[Rows of pointing data]
# # #

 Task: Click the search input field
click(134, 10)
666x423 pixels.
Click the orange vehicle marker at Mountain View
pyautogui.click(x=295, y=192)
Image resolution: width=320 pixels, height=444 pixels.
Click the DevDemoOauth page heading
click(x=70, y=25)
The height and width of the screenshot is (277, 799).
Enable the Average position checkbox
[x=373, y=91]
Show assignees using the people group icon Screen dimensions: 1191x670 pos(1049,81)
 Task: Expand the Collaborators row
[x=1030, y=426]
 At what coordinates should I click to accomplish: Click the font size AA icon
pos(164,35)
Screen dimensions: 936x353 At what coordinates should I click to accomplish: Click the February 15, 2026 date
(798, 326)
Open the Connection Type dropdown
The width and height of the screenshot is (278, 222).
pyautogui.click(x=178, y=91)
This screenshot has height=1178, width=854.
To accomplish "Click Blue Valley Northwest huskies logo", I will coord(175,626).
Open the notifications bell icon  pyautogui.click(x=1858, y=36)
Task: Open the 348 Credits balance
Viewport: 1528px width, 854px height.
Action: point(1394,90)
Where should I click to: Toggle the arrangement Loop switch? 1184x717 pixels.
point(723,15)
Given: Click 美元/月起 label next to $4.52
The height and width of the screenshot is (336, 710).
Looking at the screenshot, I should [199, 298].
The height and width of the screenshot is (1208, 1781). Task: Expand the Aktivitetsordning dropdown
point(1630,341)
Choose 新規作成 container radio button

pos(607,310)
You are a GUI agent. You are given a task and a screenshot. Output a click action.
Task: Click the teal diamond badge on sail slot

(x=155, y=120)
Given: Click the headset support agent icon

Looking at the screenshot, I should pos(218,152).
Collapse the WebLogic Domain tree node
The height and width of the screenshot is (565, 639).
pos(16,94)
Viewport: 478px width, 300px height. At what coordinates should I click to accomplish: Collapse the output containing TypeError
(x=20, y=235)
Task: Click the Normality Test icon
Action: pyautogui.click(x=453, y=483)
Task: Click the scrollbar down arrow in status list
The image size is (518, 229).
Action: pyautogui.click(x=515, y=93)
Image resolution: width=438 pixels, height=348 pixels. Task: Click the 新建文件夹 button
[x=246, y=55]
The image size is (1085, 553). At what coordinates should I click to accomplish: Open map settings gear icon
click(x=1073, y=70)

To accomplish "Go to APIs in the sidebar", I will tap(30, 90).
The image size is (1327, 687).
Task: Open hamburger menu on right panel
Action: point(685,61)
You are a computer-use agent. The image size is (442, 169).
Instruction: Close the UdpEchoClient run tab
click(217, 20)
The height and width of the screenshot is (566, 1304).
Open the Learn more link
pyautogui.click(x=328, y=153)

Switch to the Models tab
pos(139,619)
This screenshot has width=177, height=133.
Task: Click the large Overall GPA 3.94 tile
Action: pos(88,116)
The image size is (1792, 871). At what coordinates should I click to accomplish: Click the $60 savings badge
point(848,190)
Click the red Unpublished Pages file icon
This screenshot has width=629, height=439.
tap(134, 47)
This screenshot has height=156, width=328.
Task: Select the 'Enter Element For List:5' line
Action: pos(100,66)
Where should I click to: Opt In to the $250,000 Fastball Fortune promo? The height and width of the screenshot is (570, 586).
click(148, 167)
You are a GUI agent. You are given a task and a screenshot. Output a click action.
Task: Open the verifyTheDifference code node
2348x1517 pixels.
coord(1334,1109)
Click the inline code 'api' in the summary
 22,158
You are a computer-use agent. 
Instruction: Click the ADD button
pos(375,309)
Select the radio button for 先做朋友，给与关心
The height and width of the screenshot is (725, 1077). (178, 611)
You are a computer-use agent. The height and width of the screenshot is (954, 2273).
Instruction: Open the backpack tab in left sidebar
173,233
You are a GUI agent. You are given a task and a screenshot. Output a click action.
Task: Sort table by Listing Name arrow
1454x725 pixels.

# # #

• _What is expected_:
How many lines in the data above contain the string "button"? Give only the number.

• _Completed task_:
4